KOCHAN RECEIVES LAMB-TYREE FELLOWSHIP FROM THE SOCIETY OF THE CINCINNATI
Wednesday, Mar 13, 2024
Meet James Kochan, the 2024 Tyree-Lamb Fellow! James has been engaged in primary source research on the uniforms, insignia, and equipage of the Continental Army for nearly 50 years. His goal is to publish the 1st vol. of a planned 3-vol. set focusing on uniforms and clothing worn by general and staff departments of the Continental Army, and the troops of the Mid-Atlantic states.
James shared:
“Growing up in northern Ohio, I was always fascinated with the history of the Revolutionary conflict in the Ohio Valley-Great Lakes. The Western Dept. of the Continental Army became a major focus of study.
The Continentals stationed on the frontier were largely recruited locally and the supply of uniforms and other clothing from the East was sporadic and inadequate to the needs of the troops, whose strenuous activities, led to excessive wear and loss. Thus, I was extremely excited to find documents relating to this subject at the library yesterday, which I had missed in earlier forays at the Society.
The most important piece was an ‘Invoice of Goods purchased by Capt. James O’Hara at the Spanish Arkanzes [sic] on the River Mississippi,’ dated 23 June 1778. In mid-May 1778, O’Hara and a small detachment of Continental troops embarked on the Ohio River from Pittsburgh in company with Col. George Rogers Clark and his VA frontiersmen, all in boats furnished by the Western Dept. Clark’s troops were on the now-famous mission to take the British posts at Kaskaskia and Vincennes, while O’Hara and his men had a less glorious, but vital role—that of carrying needed provisions to Arkansas Post to resupply the troops of the Willing Expedition on the Mississippi.
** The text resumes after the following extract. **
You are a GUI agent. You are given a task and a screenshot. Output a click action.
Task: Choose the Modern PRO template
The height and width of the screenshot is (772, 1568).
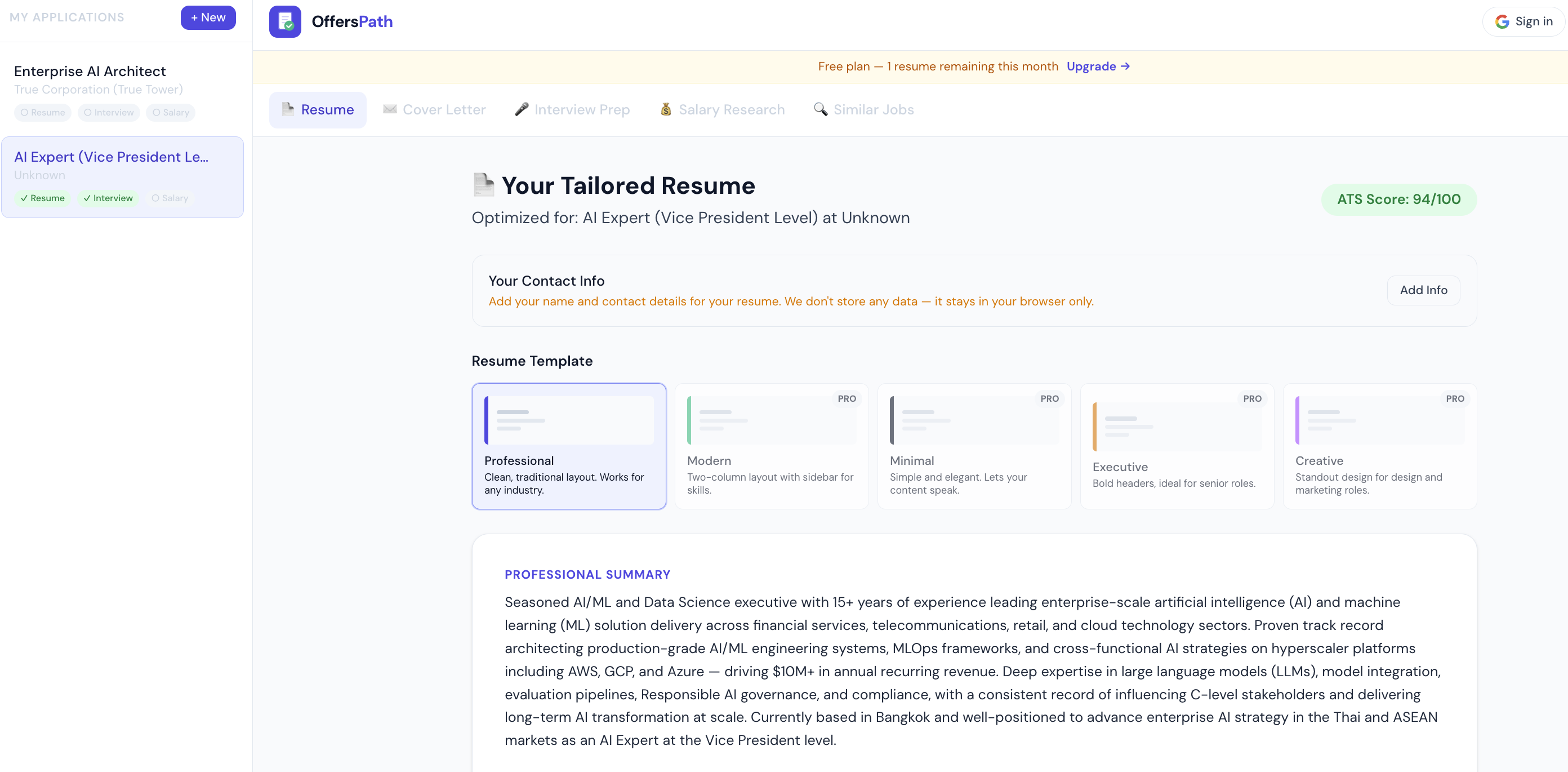[771, 446]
O’Hara successfully negotiated the purchase of clothing materials on Continental credit from the local French merchants. This invoice fully lists the goods purchased shortly after his arrival, ranging from ready-made shirts and woolen and linen cloth by the bolt, all desperately needed by the half-naked troops at Fort Pitt and with which he returned—previously unchronicled in the historical literature.”